A l'image du "marathon Sud de France" (une déambulation à travers la ville) qui avait été maintenu à l'été 2020, Jazz à Sète pourrait maintenir des événements gratuits pour justifier les subventions des collectivités, commencer par celles de la Région Occitanie.
Plusieurs scénarios pour Montpellier Danse
En revanche, du côté de Montpellier Danse, qui débute traditionnellement au mois de juin, la programmation est quasiment bouclée et les annonces gouvernementales ont suscité l'espérance : "ça veut clairement dire qu'on a lieu : aucun de nos spectacles n'accueille de public debout. On travaille à fond sur la programmation, même si on repousse au maximum les annonces et l'impression des livrets".
Moins de compagnies, plus de représentations
Tout juste peut-on révéler que 50% des spectacles de l'édition 2021 seront des reports de celle de 2020 et des déprogrammations de novembre et décembre. Montpellier Danse travaille toutefois sur des soirées modulables en demi-jauges au Corum (2000 places en capacité maximale ou 1000 si telles étaient les consignes) et à l'Agora (600 ou 300 places selon le scénario retenu).
Dans le cas d'une demi-jauge imposée, il y aura moins de compagnies que les années précédentes, mais celles qui seront présentes donneront davantage de représentations afin de pouvoir proposer au final le même nombre de places qu'en temps normal.
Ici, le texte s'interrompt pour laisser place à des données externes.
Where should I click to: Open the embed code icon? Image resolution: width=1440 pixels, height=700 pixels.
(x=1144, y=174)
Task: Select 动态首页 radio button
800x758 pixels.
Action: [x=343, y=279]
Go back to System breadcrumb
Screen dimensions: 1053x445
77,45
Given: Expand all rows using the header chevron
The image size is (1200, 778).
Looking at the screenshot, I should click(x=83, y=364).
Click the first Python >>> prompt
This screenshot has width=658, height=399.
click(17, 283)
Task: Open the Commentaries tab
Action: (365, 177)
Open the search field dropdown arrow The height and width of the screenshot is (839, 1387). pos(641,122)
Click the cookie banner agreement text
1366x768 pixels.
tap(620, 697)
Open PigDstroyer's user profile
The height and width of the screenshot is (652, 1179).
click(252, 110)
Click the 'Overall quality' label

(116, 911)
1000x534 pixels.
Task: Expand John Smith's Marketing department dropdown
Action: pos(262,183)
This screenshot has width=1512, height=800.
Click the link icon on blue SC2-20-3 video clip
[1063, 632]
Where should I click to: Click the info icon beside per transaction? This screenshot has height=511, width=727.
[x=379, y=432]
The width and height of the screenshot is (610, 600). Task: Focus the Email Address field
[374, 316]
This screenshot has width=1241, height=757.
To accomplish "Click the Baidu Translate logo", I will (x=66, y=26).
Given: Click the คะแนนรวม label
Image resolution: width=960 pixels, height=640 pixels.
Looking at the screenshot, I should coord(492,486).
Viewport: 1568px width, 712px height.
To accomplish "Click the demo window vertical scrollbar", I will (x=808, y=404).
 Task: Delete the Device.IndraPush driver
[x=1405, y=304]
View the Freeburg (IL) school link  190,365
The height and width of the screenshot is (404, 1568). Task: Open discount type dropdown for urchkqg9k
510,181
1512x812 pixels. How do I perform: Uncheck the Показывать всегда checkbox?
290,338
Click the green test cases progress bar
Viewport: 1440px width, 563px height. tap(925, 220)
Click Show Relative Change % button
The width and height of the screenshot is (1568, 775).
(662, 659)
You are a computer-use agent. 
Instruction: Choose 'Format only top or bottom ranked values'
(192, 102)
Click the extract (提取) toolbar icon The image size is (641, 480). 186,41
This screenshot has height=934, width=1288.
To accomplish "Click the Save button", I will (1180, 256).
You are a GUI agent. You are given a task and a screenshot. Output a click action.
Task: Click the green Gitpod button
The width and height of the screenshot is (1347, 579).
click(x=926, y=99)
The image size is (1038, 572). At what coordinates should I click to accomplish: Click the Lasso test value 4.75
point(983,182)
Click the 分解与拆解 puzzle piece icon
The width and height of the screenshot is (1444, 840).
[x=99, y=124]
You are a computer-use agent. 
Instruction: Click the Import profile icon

Objectif : ne pas léser le public.
Des captations de spectacles sont également à l'étude.
Matignon en arbitre final
Reste que selon Emmanuel Négrier, directeur de recherche au CEPEL- CNRS Université de Montpellier et co-auteur d'une étude chiffrée du coût de la pandémie pour les festivals de musique en France, cette limitation de jauge à 5000 spectateurs maximum n'est pas économiquement viable pour les plus gros événements de la Région, tels que les Déferlantes de Céret et l'Electro Beach d'Argelès-sur-Mer (Pyrénées-Orientales) ou encore le festival de Nîmes, qui n'ont pas répondu à nos sollicitations.
Seuls des tests à l'entrée permettraient de ne plus contingenter le public.
Ces annonces, faites à l'issue d'une réunion entre la ministre et le Syndicat des Musiques Actuelles (SMA, principal représentant de la profession) pourraient donc n'être qu'un compromis visant à temporiser, avant que Matignon n'arbitre définitivement la question de la tenue des festivals et de ses modalités concrètes. En attendant, tous gardent un oeil sur les courbes de contaminations et d'hospitalisations dues au coronavirus, en espérant voir s'infléchir les restrictions.